The Treatment of Cerebral Ischemia by External Carotid Artery Revascularization

Author Affiliations

From the Divisions of Vascular Surgery, Departments of Surgery, University of Illinois at Chicago and West Side Veterans Administration Hospital, Chicago (Drs Schuler, Flanigan, Ryan, Castronuovo, and Lim), and University of Illinois College of Medicine, Peoria (Dr DeBord).

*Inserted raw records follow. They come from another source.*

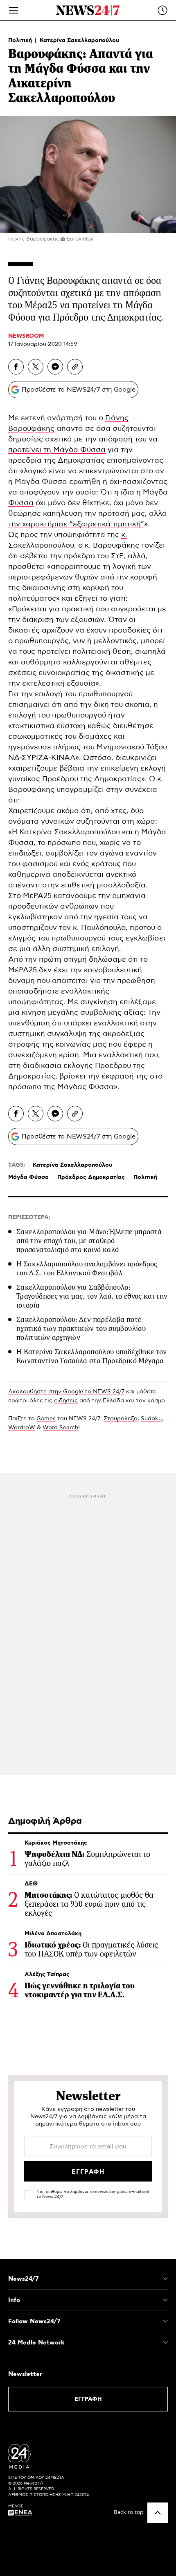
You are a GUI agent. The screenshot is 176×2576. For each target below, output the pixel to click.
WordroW (21, 1428)
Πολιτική (21, 40)
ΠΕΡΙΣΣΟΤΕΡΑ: (29, 1217)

Arch Surg. 1983;118(5):567-572. doi:10.1001/archsurg.1983.01390050043008

• Thirteen patients with internal carotid artery occlusion and symptomatic external carotid artery stenosis underwent external carotid artery revascularization by means of endarterectomy (n=10) or subclavian artery—external carotid artery bypass (n=3). All patients but one were followed up, for five to 46 months (mean, 20 months). There were no operative deaths or complications and no late strokes. One patient (7.7%) required early extracranial-intracranial (EC-IC) bypass for failure of the external carotid artery endarterectomy to relieve the initial symptoms. All remaining patients were completely (n=9) or partially (n=2) relieved of symptoms, and EC-IC bypass was not required. There were no criteria identified by either oculopneumoplethysmography or angiography that could reliably predict the need for subsequent EC-IC bypass. Ninety-two percent of the patients were adequately treated with external carotid artery revascularization alone, suggesting that subsequent EC-IC bypass is seldom required in patients with ipsilateral internal carotid artery occlusion and external carotid artery stenosis.